|MadSci Network: Agricultural Sciences|
Plant pigments include chlorophylls [generally green], carotenoids [yellow], anthocyanins [often red, blue, orange, or yellow, and common in flowers]. These pigments are generally measured by determining the amount and wavelength of light that they absorb. This is best done by separating them from one another by extraction with solvents and then chromatographing the extracts.
Some pigments [such as carotenoids] are more fat soluble and extract more easily into liid solvents like gasoline, corn oil, or cleaning fluid. Other pigments are more water soluble [such as chlorophyll, the green pigment that is necessary for photosynthesis and enables plants to capture light energy from the sun].These polar/water soluble pigments extract more easily into water or alcohols such as methanol or isopropanol [rubbing alcohol]. Chromatography allows you to separate these pigments from one another. This separation is necessary since there are several chlorophylls that resemble one another chemically, and several carotenoids and anthocyanins that also are chemically similar but not identical.
Once separated from one another, the pigments are put into a colorimeter which can precisely determine which wavelength of light the pigment absorbs [thus giving it the color you see with your eye, by absorbing the opposite wavelengths]. And the colorimeter can tell you how much light is absorbed. Some pigments are intensely colored and therefore absorb most of the light [photons] at a particular wavelength whereas other pigments may absorb little of the light at that particular wavelength. Therefore the wavelength and amount of light absorbed by a pigment can help tell you what pigment you have and how much of it is there.
---------------------------------------------------------------------------- Jack Paxton, Professor Emeritus Univ. of Illinois, Agriculture is like a bus.
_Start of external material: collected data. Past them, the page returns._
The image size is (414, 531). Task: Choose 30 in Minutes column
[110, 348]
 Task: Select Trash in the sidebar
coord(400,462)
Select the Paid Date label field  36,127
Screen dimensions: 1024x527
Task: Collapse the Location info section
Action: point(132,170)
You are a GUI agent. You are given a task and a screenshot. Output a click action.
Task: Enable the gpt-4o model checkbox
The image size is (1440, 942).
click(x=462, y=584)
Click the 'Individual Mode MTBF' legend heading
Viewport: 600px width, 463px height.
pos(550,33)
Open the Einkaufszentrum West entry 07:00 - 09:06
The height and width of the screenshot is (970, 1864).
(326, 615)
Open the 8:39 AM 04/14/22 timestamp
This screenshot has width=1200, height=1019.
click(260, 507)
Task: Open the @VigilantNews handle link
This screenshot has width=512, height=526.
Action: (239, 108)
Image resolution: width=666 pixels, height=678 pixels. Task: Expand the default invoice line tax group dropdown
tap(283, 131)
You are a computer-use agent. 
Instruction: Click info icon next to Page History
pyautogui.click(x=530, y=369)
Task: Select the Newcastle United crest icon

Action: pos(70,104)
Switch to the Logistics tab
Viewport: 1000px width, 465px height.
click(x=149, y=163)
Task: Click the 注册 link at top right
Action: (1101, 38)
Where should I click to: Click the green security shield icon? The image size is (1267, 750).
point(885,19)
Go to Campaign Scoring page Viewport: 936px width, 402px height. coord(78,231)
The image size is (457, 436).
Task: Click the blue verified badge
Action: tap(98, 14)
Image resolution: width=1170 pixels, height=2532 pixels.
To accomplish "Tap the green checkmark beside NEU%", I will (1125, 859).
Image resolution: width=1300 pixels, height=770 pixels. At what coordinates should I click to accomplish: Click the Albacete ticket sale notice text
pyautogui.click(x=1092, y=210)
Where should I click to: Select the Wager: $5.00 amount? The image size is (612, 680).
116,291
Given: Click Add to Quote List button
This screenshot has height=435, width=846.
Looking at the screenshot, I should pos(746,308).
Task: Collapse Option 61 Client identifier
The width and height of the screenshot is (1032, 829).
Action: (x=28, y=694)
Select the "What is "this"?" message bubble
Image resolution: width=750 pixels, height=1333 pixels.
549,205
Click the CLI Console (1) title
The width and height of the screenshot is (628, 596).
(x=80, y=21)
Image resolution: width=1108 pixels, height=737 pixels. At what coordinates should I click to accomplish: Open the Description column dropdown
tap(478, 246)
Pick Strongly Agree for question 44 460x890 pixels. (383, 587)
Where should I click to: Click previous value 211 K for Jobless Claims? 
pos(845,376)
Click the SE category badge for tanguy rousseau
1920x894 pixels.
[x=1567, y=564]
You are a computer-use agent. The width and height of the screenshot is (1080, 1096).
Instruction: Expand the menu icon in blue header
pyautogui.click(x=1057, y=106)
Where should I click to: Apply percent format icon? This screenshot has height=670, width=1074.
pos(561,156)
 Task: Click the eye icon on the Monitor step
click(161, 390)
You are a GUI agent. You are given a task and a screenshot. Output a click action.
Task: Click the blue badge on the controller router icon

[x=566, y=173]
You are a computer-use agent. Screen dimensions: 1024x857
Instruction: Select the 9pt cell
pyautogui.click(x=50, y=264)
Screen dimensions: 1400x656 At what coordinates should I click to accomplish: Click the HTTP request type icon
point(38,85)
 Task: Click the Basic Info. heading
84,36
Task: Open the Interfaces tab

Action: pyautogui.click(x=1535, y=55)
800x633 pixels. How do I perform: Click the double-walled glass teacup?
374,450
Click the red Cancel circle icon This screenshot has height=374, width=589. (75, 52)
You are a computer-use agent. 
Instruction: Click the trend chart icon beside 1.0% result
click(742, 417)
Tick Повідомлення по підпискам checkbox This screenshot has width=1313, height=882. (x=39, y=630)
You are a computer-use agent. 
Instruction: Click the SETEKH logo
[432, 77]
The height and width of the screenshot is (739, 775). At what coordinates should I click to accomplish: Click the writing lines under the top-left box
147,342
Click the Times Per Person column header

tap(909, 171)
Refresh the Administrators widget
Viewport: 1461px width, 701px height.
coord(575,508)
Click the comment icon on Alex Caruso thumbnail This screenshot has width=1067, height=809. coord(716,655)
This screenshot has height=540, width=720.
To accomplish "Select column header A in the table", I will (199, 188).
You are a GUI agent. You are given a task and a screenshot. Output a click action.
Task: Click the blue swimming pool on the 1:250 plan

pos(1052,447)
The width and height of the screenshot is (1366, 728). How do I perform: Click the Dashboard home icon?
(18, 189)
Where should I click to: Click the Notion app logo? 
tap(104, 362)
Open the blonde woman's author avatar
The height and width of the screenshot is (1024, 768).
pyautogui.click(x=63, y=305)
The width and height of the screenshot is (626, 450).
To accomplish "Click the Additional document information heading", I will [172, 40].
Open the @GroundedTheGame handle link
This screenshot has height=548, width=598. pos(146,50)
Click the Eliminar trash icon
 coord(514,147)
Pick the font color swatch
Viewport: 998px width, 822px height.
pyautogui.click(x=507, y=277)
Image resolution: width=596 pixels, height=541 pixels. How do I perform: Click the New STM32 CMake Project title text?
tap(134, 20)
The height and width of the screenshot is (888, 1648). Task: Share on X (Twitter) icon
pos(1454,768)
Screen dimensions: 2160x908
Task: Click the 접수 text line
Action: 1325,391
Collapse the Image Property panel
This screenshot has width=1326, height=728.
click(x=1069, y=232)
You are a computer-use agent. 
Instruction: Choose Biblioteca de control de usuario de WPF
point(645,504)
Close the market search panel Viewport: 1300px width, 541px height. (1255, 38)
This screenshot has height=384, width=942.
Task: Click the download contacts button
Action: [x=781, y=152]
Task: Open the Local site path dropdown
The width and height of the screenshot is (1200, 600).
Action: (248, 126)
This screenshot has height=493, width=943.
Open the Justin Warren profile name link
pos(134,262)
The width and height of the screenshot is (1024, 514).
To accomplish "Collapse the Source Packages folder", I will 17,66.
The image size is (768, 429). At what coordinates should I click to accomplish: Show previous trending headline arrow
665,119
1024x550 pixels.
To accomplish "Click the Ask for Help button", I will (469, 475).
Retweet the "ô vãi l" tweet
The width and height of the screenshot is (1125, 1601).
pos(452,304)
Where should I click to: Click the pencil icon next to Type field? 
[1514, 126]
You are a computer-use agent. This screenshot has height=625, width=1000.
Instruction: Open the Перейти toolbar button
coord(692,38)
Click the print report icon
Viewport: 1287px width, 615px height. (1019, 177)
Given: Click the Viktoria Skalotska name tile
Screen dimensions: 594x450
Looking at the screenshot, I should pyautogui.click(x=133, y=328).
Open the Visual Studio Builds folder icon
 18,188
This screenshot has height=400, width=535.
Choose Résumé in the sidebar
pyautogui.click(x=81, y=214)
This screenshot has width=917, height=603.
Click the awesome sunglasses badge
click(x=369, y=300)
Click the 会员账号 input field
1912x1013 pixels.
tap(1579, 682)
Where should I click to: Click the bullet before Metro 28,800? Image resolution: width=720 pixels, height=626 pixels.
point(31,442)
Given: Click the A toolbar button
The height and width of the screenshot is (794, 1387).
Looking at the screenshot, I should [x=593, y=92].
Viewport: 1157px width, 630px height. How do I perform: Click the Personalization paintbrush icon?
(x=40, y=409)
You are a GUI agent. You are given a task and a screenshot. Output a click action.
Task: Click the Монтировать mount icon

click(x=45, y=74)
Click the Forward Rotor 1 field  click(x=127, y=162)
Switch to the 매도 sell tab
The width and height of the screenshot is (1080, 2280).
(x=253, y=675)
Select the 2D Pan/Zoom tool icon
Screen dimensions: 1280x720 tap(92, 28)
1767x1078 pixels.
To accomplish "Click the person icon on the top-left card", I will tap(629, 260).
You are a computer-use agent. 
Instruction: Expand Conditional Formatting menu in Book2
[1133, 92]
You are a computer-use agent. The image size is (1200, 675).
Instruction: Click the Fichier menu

When you ask were you are going and the reply is "Faster!" it is time to get off, before the bus crashes or the wheels fall off.Admin note:
Take the solution you generated, and place a few drops on one end of your strips of filter paper, say 1/2 cm from the end. Let it dry. You can reapply more drops, preferably until you can see a small colored spot. When the paper has dried, you're ready to start your chromatography - incidentally this is called paper chromatography since you're using paper.
Now take your solute - if you have mutliple strips of paper with the same sample, you'll probably find it interesting to see the effects of different solvents. Pour some solvent (water, rubbing alcohol, etc..) into the bottom of a glass or other clear object - just enough to cover the bottom. Stand a strip of filter paper + sample on the bottom with the sample placed close to the bottom of the glass. The paper will absorb the solvent. Depending on the solvent, and the properties of the different pigments, they should separate along the length of the strip of paper. 'Lighter' pigments (in terms of weight, not color) will move faster in the solvent than heavier ones, and so travel to higher locations on the strip of paper.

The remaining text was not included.